Um dos Alvos da Ceia do Senhor

[Por: Lewis Bayly]

“…Cristo está verdadeiramente presente na ordenança por uma união dupla: a primeira delas é espiritual, entre Cristo e o participante digno; a segunda é memorial, entre o corpo e o sangue de Cristo, e os sinais externos presentes na ordenança. A primeira é produzida por meio do Espírito Santo que, habitando em Cristo e nos crentes, incorpora os fiéis em Cristo como Seus membros, sendo Ele a cabeça. Dessa forma os faz um com Cristo e participantes de todas as graças, da santidade e da glória eterna, que estão nEle, tão certa e verdadeiramente como ouvem as palavras da promessa e participam dos sinais externos da santa ordenança. Daí decorre que a vontade de Cristo é verdadeiramente vontade do cristão, e que a vida do cristão é Cristo, que vive nele (Gl. 2:20).

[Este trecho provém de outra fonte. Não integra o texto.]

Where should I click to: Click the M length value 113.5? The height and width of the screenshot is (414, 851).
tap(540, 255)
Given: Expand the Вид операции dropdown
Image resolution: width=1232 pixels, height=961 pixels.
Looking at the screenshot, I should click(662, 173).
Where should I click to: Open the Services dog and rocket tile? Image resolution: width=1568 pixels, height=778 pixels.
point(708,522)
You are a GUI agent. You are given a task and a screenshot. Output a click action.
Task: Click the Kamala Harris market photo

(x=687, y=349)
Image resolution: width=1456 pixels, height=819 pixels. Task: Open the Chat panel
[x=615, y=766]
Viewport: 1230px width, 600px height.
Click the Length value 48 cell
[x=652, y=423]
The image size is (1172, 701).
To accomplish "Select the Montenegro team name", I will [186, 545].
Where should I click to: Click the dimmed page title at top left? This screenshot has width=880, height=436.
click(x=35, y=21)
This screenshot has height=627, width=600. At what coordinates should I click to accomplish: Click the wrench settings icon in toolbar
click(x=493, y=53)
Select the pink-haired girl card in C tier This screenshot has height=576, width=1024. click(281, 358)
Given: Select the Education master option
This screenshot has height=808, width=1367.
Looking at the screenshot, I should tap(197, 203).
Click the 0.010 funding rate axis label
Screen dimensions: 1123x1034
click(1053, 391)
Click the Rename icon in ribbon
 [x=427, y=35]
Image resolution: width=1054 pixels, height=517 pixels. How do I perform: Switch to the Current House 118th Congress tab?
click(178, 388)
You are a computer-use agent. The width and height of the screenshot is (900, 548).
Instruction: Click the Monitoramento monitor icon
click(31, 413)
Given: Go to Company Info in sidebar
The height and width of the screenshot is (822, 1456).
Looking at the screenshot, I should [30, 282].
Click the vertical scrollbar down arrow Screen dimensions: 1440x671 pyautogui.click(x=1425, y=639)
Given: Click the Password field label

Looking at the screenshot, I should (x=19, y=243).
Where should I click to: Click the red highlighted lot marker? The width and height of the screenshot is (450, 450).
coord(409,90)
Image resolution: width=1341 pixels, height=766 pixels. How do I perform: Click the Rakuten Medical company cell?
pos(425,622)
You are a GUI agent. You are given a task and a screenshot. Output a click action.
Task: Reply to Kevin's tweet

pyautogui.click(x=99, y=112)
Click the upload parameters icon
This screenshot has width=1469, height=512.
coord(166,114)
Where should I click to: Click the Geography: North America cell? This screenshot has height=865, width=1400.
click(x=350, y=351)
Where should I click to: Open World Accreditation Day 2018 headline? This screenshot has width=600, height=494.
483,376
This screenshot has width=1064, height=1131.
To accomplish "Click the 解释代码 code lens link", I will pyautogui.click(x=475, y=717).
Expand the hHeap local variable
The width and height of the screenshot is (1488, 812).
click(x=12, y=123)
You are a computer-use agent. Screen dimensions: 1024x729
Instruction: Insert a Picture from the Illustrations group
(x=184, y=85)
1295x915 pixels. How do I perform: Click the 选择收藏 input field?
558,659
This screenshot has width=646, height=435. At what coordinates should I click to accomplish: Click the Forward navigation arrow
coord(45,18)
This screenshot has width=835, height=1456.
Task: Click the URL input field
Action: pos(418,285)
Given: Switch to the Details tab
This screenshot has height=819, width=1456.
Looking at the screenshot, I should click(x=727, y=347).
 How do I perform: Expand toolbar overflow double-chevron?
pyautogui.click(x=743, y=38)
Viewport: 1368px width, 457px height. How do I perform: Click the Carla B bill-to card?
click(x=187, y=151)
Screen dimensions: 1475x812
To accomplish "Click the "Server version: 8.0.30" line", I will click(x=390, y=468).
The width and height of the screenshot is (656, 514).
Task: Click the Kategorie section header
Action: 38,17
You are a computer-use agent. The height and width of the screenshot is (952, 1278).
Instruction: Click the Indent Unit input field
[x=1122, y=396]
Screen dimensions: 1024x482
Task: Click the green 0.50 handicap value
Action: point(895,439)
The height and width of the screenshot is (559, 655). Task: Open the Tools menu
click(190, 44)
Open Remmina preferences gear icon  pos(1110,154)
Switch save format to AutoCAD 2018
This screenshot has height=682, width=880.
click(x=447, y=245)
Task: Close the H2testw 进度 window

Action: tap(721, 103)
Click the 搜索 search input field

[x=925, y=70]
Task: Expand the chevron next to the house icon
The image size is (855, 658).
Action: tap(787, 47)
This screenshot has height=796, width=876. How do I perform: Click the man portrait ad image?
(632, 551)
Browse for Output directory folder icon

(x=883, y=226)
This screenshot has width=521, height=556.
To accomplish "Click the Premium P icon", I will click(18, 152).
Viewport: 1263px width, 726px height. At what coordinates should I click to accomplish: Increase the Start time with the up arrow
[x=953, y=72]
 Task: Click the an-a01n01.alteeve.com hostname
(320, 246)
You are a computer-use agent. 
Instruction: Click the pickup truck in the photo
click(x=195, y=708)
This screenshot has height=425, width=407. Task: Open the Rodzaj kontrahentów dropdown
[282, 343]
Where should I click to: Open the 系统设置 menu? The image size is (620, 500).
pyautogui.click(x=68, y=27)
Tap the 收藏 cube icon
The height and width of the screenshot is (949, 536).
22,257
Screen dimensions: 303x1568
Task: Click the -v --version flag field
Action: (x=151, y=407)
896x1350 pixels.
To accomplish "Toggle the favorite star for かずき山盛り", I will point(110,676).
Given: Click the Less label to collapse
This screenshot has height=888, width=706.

Se o interessado observar as coisas que estão unidas, esta união é essencial; se observar a veracidade desta união, ela é real; se observar o modo como é produzida, é espiritual. Não é a nossa fé que faz com que o corpo e o sangue de Cristo estejam presentes, mas o Espírito de Cristo, que habita nEle e em nós. A nossa fé recebe e aplica às nossas almas as graças celestiais oferecidas nos elementos da Ceia.

outra, a união mística, não é uma conjunção física ou local, e sim uma conjunção espiritual dos sinais terrenos, que são o pão e o vinho, com as graças celestiais, que são o corpo e o sangue de Cristo, no ato pelo qual são recebidos. É como se, por uma relação mútua, eles fossem uma só e a mesma coisa. Decorre disso que, no mesmo instante em que o participante digno come e bebe com sua boca o pão e o vinho do Senhor, também come e bebe realmente, com a boca da sua fé, o corpo e o sangue de Cristo.”…

Lewis Bayly (1565-1631) – The practice of piety (“A Prática da Piedade“), Ed. PES, pág 318-319.